→ Text section:
══════════

Transform “list of tuples” into a flat list or a matrix

Question

With Sqlite, a \"select..from\" command returns the results \"output\", which prints (in python):

>>print output
[(12.2817, 12.2817), (0, 0), (8.52, 8.         


        

Answer 1

By far the fastest (and shortest) solution posted:

list(sum(output, ()))

About 50% faster than the itertools solution, and about 70% faster than the map solution.

Answer 2

Or you can flatten the list like this:

reduce(lambda x,y:x+y, map(list, output))

Answer 3

In case of arbitrary nested lists(just in case):

def flatten(lst):
    result = []
    for element in lst: 
        if hasattr(element, '__iter__'):
            result.extend(flatten(element))
        else:
            result.append(element)
    return result

>>> flatten(output)
[12.2817, 12.2817, 0, 0, 8.52, 8.52]

Answer 4

List comprehension approach that works with Iterable types and is faster than other methods shown here.

flattened = [item for sublist in l for item in sublist]

l is the list to flatten (called output in the OP's case)

---

timeit tests:

l = list(zip(range(99), range(99)))  # list of tuples to flatten

List comprehension

[item for sublist in l for item in sublist]

timeit result = 7.67 µs ± 129 ns per loop

List extend() method

flattened = []
list(flattened.extend(item) for item in l)

timeit result = 11 µs ± 433 ns per loop

sum()

list(sum(l, ()))

timeit result = 24.2 µs ± 269 ns per loop

Answer 5

This is what numpy was made for, both from a data structures, as well as speed perspective.

import numpy as np

output = [(12.2817, 12.2817), (0, 0), (8.52, 8.52)]
output_ary = np.array(output)   # this is your matrix 
output_vec = output_ary.ravel() # this is your 1d-array

Answer 6

In Python 3 you can use the * syntax to flatten a list of iterables:

>>> t = [ (1,2), (3,4), (5,6) ]
>>> t
[(1, 2), (3, 4), (5, 6)]
>>> import itertools
>>> list(itertools.chain(*t))
[1, 2, 3, 4, 5, 6]
>>>

══════════

Records about finding elements on screens:
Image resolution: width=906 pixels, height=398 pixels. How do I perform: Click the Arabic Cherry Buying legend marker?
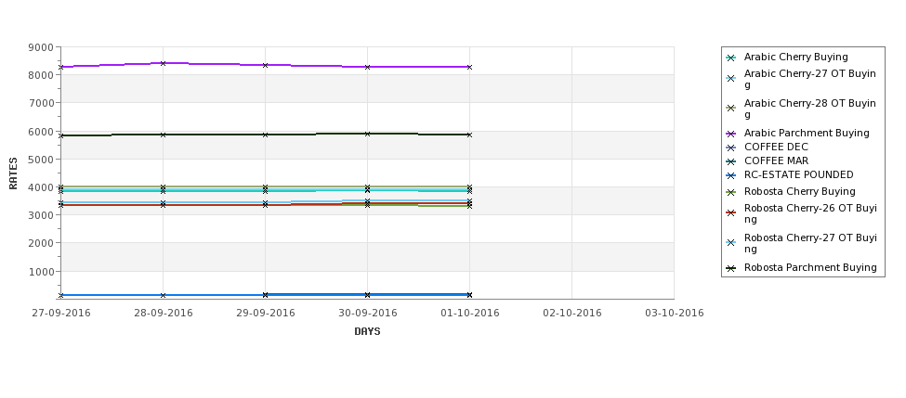(x=731, y=58)
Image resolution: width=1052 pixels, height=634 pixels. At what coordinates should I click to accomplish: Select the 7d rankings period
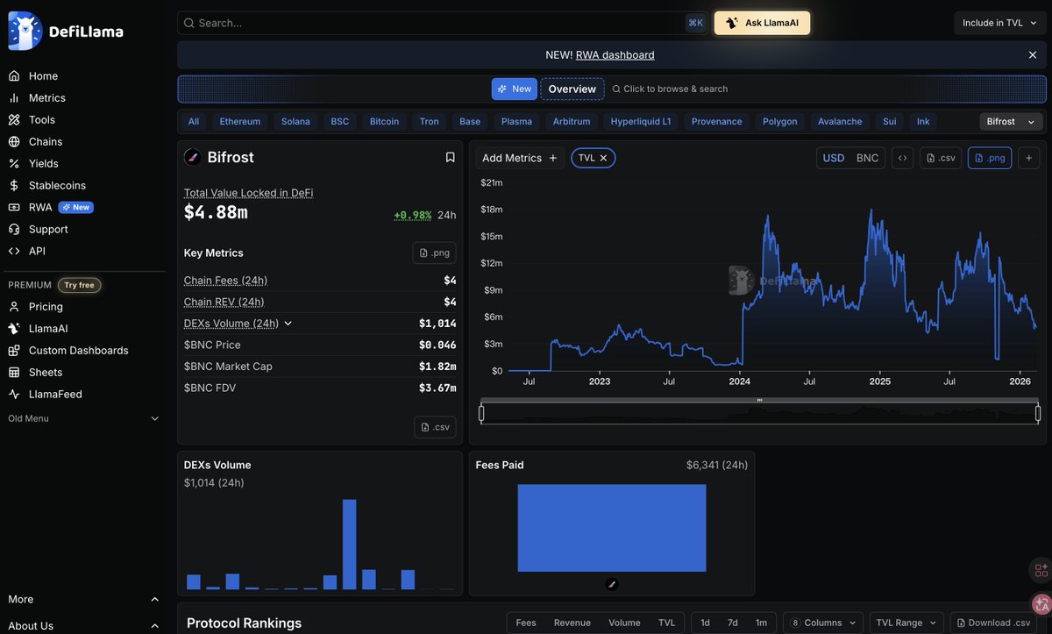tap(732, 623)
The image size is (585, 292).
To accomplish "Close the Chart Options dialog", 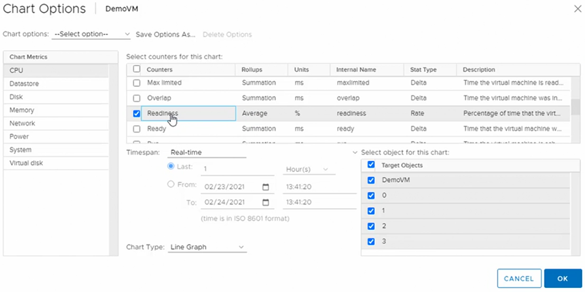I will (x=577, y=9).
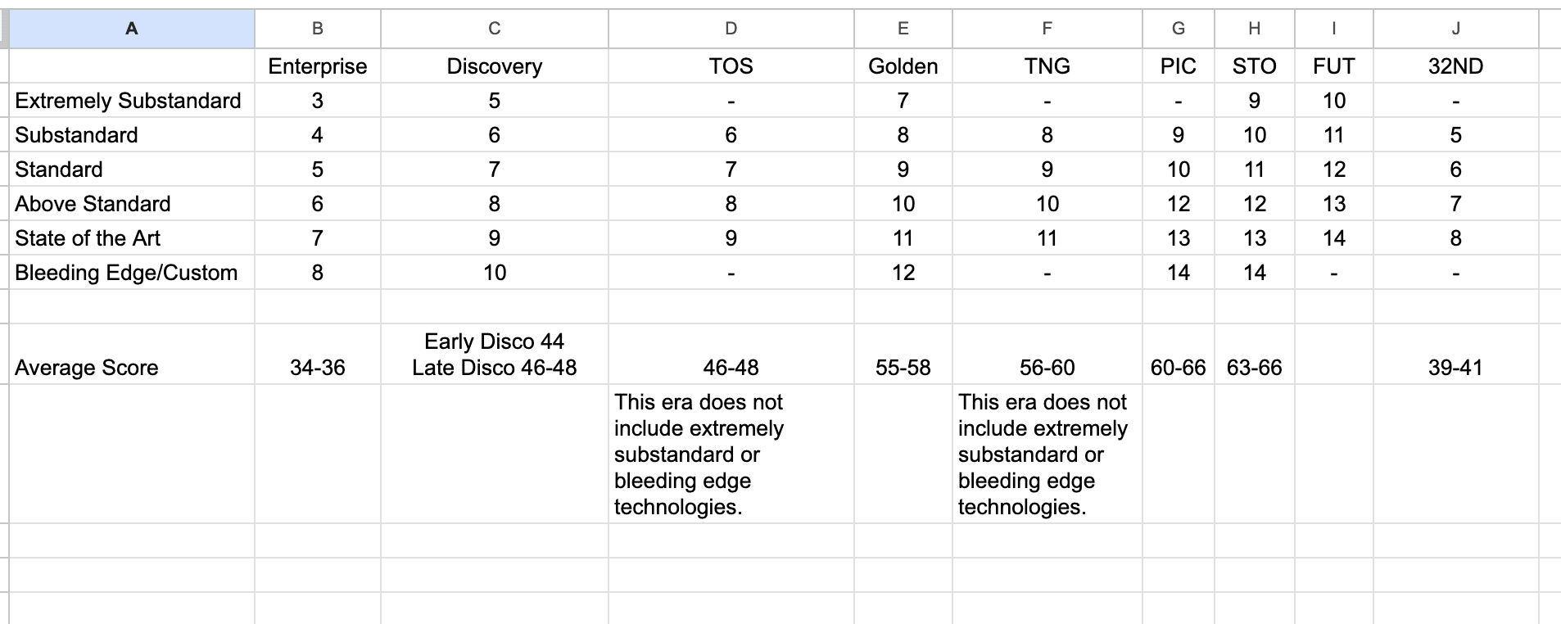Select the 32ND header cell

coord(1455,66)
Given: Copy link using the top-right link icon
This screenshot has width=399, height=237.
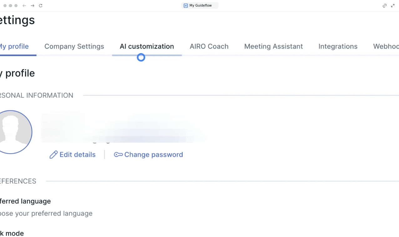Looking at the screenshot, I should point(385,6).
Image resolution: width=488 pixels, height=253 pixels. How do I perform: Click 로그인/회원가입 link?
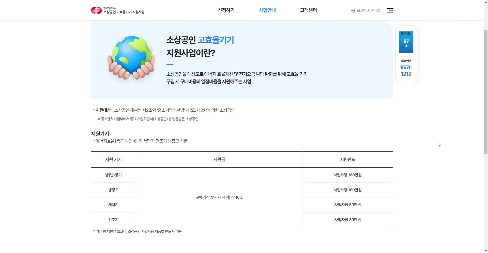coord(368,10)
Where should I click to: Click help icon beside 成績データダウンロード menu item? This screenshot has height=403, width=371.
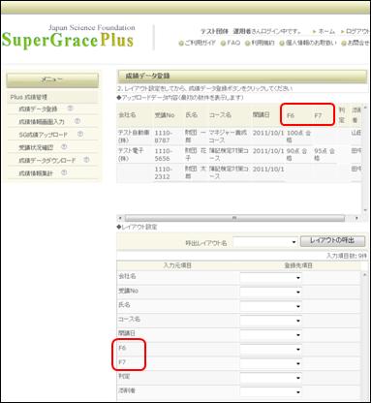click(86, 160)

══════════

→ Short task 1: According to the thread on flattening a list of tuples, how much faster than the itertools solution is the solution in the first answer?
→ Short task 2: Count the lines of the records that contain the string "height", treating case as significant, and give only the number.

→ Full answer 1: About 50% faster.

→ Full answer 2: 5